Эта магистраль проходит в парковой зоне и упирается в залив, так что оживленной ее не назовешь: с обеих сторон деревья и заборы, а меж древесных крон мелькают крыши обкомовских дач. Бывших обкомовских; понятия не имею, кому они теперь принадлежат. Может, и никому, так как вокруг – полное безлюдье и никакого шевеления в кустах.
Шофер «БМВ» высадил меня в какой-то лишь ему известной точке, пробормотав: «Ждите здесь», – затем дал газ и исчез. Над безлюдным проспектом проносился ветерок, долетавший с моря, шелестели листвой старые липы за высоким каменным забором, серой лентой тянулся в обе стороны асфальт, на удивление чистый и ровный, без трещин и вздутых опухолей заплат. У забора и в тенях под деревьями асфальт был не серым, а угольно-черным, с блестящим отливом, будто смоченный водой, и эти тени самых причудливых форм и размеров казались фантастическими персонажами спектакля. Другая тень, прямая и четкая, падавшая от изгороди, служила им подмостками, и, подчиняясь ветру, тени-актеры раскачивались туда-сюда, подрагивая и шевеля скрюченными конечностями. Одно из этих пятен напомнило мне физиономию зулусского воина: четкий профиль с перьями на макушке, расплющенным носом и толстой отвислой нижней губой.
Больше любоваться было нечем, и я, закурив сигарету, уставился на это темное пятно. Вылитый Бартон из Таскалусы! Очень похож! Неординарная личность… И весьма заметная – при такой-то внешности… Странно, что ему поручили эту операцию и что-то поручают вообще: агент, по моим представлениям, должен быть таков, чтобы не цеплять людские взоры, чтобы взгляд соскальзывал с него, как вода с промасленной бумаги. А Бартон выделялся. Даже в Коста-дель-Соль, в пестрой толпе отдыхающих, ибо не так уж много там чернокожих из Таскалусы или других подобных мест, где водятся чернокожие. Собственно, кроме Бартона, я никого и не видел.

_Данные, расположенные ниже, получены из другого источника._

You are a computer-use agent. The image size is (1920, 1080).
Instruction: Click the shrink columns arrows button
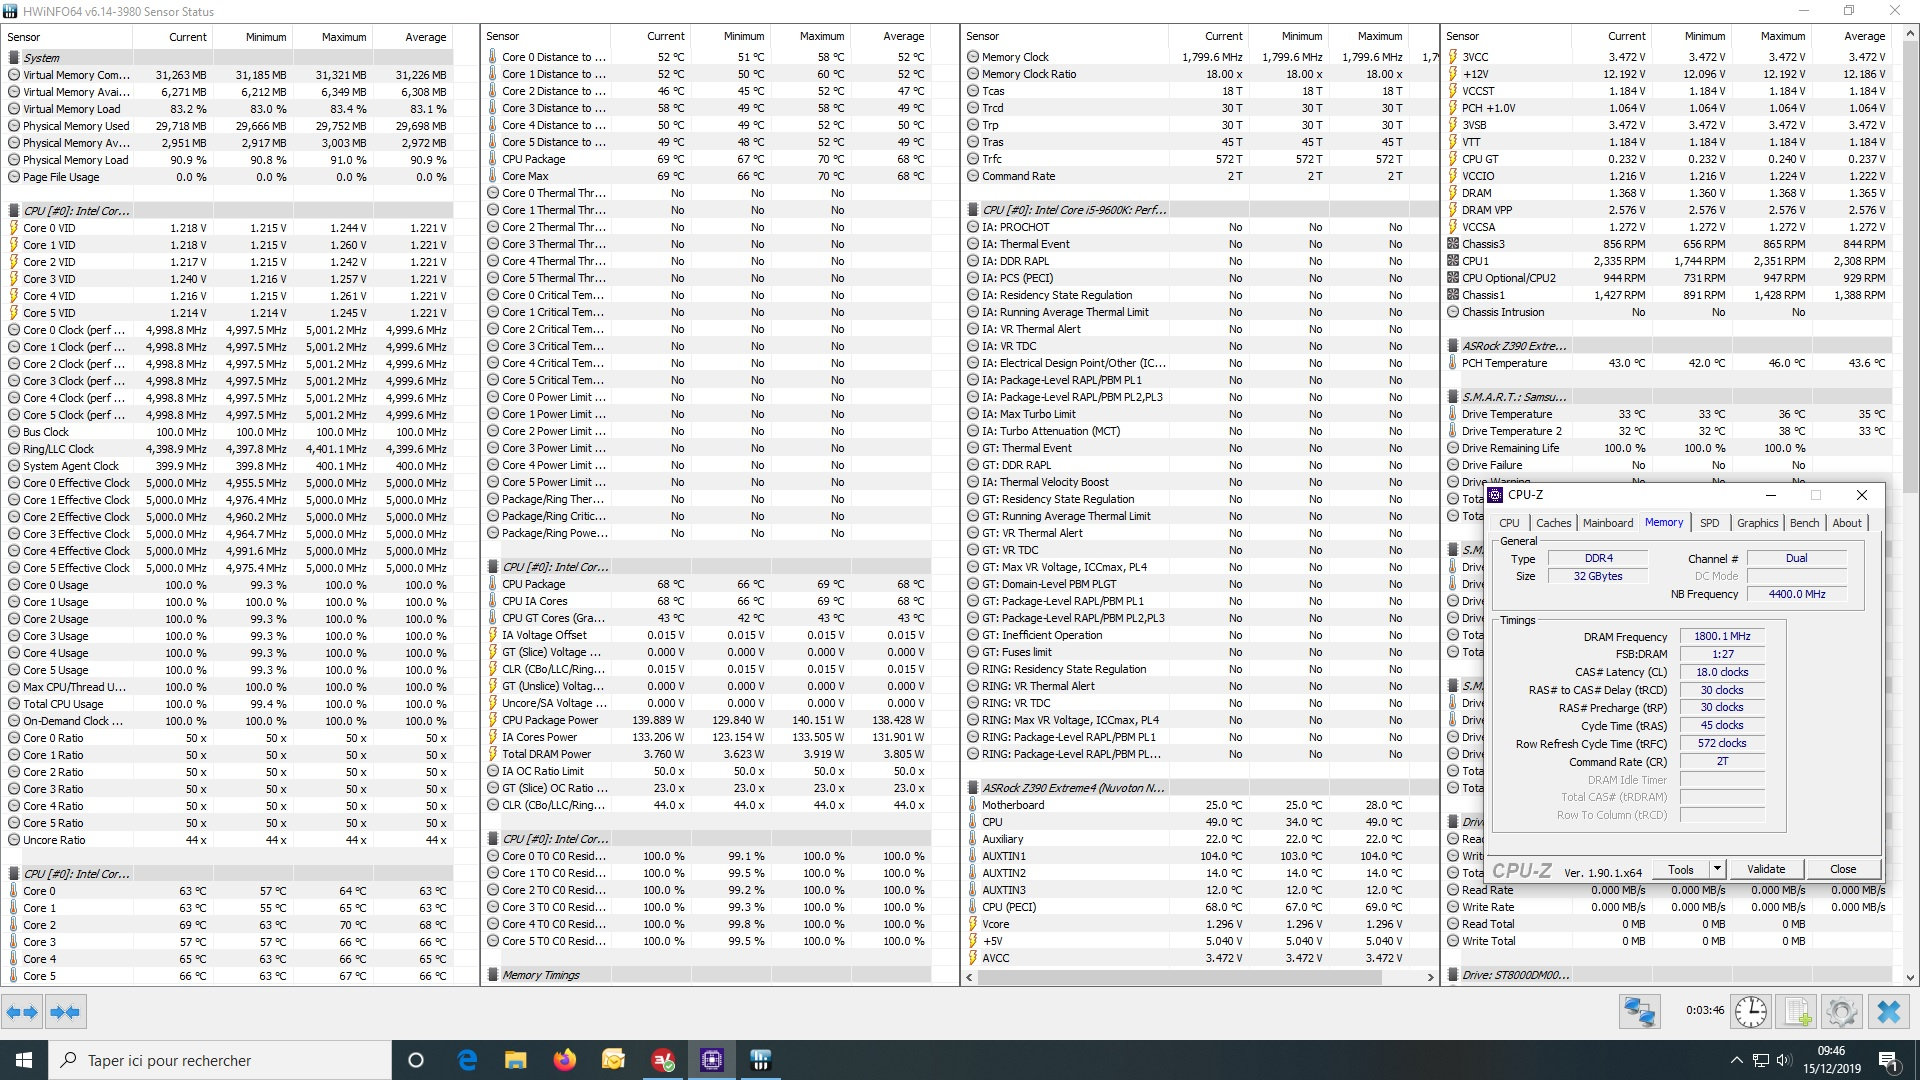pos(65,1012)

Автомобильный клаксон прервал мои размышления. Машина – тоже «БМВ», но серебристая, с тонированными стеклами – подъехала незаметно на широких шинах и застыла, будто огромный жук, под древним дубом с бугристой морщинистой корой. Задняя дверца чуть приоткрылась, огромная рука с пальцами, похожими на связку темно-коричневых сосисок, повелительно махнула мне; блеснули антрацитовые зрачки, раздулись ноздри плосковатого носа, шевельнулись челюсти. Зулус, как всегда, жевал. Станиолевая обертка выскользнула из его пальцев и, подхваченная порывом ветра, понеслась над тротуаром.
Я подошел к машине. Салон ее оказался просторен, так что, несмотря на габариты Бартона, мы с удобством разместились на заднем сиденье. За рулем был мормоныш. В мою сторону он покосился крайне неодобрительно – так, словно штопор в печень воткнул. Мне хотелось утешить его остротой в национальном духе – мол, любовь зла, полюбишь и козла, – но идти на обострение ситуации явно не стоило.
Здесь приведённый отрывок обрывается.